Up next we have the Godmother. She will make you an offer you literally cannot refuse, because she wipes your memory and makes you live-action classic fairytales. You become the fuel for this mystical force known as “Story” that just has to keep going and going. It’s like a literary organ grinder, and everyone will be a part of the Story burger by the end of it. Pin (now Penelope) has to fight against slipping into her character role and figure out who she really is. The story progresses, Pin rejects being just another princess, and without ever really finding out who she is or what her purpose is it ends with everyone single and awkward.

Here’s the kicker: I was down for reading all about a strong female lead who doesn’t need a prince. I was super invested in this world of Ash & Bramble. It was going so well, and well… Prineas has a real pretty way with words. I was even all geared up for a Pin and Shoe OTP. Sounds good, right?

Enter phase two: Pin goes to the city and everything changes. Prineas rips away Pin’s memories, and with them loses control of the pace and plot. All the qualities that endeared Pin to me where gone when she became Pen. Yes, I understand that was the point, but it was too much of a bad thing. The dialog switched from girl power to hormone riddled confusion, thus annihilating all street cred Pin had. Should she love the prince? Does she have feels for Shoe? Girl. No. You are up against some stepford wives ish going down. There’s no time for donuts and crushes. You pray that she will pull herself together, but when the time comes for Prineas to bring Pen back into herself, it’s too far gone. The heroine this book needed doesn’t roll up on that white unicorn of awesome.

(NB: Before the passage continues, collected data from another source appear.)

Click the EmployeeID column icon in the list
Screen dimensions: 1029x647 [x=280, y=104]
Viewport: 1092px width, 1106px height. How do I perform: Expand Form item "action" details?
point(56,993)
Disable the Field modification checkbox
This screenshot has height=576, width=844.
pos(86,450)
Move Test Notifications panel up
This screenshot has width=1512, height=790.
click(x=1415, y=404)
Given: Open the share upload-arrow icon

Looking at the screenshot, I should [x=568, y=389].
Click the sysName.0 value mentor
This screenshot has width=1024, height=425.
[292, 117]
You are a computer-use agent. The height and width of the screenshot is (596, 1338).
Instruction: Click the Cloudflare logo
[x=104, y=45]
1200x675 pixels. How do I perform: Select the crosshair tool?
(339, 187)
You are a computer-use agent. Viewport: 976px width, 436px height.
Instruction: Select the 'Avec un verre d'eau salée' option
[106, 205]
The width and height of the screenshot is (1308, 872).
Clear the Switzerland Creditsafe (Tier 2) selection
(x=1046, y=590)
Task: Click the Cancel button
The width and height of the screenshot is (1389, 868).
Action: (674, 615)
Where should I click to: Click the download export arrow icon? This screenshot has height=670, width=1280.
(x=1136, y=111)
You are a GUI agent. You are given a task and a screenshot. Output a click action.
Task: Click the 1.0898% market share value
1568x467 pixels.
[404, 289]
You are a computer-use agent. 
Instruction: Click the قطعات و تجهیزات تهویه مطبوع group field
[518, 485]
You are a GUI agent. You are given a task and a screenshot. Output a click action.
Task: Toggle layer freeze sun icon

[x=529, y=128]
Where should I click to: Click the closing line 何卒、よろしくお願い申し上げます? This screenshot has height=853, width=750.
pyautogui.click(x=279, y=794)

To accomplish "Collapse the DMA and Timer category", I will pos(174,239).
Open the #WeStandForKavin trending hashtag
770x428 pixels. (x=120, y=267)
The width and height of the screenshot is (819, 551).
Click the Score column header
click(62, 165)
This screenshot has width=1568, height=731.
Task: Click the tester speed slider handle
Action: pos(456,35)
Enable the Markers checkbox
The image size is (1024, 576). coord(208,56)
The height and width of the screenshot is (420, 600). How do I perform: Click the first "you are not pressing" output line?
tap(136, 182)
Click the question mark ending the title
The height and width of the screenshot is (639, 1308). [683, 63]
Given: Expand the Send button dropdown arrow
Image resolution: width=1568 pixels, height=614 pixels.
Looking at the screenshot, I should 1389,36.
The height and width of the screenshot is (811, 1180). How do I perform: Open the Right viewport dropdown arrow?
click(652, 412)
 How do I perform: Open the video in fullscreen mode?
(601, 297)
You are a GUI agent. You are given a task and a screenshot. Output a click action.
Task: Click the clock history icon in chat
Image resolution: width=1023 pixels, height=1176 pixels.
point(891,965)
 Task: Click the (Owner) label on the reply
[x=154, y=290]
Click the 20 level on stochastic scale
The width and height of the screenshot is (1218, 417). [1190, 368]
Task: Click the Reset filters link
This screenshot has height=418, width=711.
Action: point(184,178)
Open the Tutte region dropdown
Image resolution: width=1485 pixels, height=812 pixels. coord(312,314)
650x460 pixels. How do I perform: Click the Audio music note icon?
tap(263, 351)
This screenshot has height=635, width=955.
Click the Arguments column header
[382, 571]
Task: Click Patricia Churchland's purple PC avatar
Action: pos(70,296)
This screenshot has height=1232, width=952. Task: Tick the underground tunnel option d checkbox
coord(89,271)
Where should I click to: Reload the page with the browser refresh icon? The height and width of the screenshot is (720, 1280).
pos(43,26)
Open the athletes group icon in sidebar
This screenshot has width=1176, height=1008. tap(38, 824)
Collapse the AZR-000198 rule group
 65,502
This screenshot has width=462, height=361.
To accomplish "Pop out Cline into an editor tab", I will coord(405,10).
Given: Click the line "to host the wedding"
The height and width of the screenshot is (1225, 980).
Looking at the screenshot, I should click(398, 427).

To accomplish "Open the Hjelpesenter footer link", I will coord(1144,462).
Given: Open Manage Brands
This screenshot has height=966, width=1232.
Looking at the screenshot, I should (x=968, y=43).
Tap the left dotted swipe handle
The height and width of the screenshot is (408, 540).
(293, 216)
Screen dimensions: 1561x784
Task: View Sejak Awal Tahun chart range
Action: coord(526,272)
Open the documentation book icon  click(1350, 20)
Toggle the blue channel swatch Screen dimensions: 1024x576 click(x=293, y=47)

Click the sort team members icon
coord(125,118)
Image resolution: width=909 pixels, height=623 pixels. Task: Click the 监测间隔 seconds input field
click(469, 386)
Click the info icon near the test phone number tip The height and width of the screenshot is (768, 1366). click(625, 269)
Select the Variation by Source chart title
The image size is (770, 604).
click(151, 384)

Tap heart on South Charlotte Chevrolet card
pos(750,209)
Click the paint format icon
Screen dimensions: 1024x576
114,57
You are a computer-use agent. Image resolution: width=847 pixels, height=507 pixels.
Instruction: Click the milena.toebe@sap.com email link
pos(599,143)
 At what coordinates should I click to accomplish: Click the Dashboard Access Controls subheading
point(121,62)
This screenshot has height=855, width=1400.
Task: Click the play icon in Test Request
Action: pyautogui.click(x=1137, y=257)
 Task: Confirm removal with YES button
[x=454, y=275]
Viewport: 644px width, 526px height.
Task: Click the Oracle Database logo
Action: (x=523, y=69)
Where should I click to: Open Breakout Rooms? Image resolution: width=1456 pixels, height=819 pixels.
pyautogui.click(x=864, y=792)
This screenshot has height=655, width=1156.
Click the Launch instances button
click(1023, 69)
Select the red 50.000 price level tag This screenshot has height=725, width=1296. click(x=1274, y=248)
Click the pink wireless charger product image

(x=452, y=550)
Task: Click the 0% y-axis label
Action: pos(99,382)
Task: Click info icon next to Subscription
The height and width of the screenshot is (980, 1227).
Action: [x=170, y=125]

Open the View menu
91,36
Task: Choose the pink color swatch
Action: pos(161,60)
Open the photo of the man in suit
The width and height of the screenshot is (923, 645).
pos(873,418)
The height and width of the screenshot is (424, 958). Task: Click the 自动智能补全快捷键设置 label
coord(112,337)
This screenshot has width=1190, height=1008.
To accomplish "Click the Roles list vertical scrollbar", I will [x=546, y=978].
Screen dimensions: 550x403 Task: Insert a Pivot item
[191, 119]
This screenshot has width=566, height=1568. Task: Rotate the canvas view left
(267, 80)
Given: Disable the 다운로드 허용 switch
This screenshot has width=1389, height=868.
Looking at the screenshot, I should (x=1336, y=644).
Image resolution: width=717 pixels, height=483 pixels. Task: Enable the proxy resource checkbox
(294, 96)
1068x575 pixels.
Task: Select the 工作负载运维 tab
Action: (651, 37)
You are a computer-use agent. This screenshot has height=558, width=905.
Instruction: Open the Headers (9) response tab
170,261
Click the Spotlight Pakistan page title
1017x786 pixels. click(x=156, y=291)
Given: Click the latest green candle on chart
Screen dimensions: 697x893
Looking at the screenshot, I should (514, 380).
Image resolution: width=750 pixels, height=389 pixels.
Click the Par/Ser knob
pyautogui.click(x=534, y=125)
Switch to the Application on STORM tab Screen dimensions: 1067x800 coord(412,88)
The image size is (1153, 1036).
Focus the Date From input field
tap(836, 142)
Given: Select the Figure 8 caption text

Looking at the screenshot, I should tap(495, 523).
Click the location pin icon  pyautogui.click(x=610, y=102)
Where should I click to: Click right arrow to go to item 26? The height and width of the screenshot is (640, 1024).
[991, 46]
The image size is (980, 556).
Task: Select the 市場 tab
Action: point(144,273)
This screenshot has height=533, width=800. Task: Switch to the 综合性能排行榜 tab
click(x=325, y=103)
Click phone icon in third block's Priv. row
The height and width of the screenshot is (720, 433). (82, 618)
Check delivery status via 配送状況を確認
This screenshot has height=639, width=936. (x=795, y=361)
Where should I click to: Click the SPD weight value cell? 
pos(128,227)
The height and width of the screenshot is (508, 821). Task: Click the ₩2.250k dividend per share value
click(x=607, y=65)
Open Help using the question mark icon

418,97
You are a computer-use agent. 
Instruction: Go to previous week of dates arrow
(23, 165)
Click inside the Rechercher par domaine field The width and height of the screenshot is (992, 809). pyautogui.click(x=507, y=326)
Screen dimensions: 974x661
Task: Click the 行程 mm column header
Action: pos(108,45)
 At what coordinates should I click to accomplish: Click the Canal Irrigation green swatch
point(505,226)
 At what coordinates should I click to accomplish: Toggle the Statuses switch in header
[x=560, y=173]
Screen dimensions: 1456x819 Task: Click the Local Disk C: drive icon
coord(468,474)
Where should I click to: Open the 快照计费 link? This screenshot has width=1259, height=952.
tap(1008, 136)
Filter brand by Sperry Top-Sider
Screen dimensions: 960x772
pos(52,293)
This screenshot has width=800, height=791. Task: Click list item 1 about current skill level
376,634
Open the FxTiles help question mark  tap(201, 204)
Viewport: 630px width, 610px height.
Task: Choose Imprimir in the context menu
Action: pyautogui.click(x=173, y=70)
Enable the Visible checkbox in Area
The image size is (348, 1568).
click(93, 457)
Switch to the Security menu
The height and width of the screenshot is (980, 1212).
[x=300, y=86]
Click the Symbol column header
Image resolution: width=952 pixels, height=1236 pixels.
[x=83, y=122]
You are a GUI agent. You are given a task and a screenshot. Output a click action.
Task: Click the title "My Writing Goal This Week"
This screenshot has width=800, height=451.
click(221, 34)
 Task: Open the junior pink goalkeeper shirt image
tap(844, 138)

Then there is the issue with an overabundance of detail.  I like description as much as the next girl, but when it takes you 450 pages to tell me what I can wrap up in a paragraph we have a problem. When that detail does not contain answers to the majority of questions that naturally occur, it leaves me regretting my reading decisions. It made the last half of the book feel rushed, unfinished, AND incredibly longwinded all at the same time. How does that even happen?!

Still, the most heartbreaking part is that Prineas has the imagination and skill needed to create a story worthy of fandom. We’ve even seen her do it before, so I know she can do it again. I truly believe that the dismay I feel for this title is so intense because she is so talented. I’m praying that she works out the kinks in the sequel, because Pin’s world has something really special at the center of it all. I just don’t want to have to claw through a lot of thorns to get to it.

Rating: 3 out of 5 stars

Who Should Snag It: If you are looking for a retelling that goes off the beaten path might want to give this a try.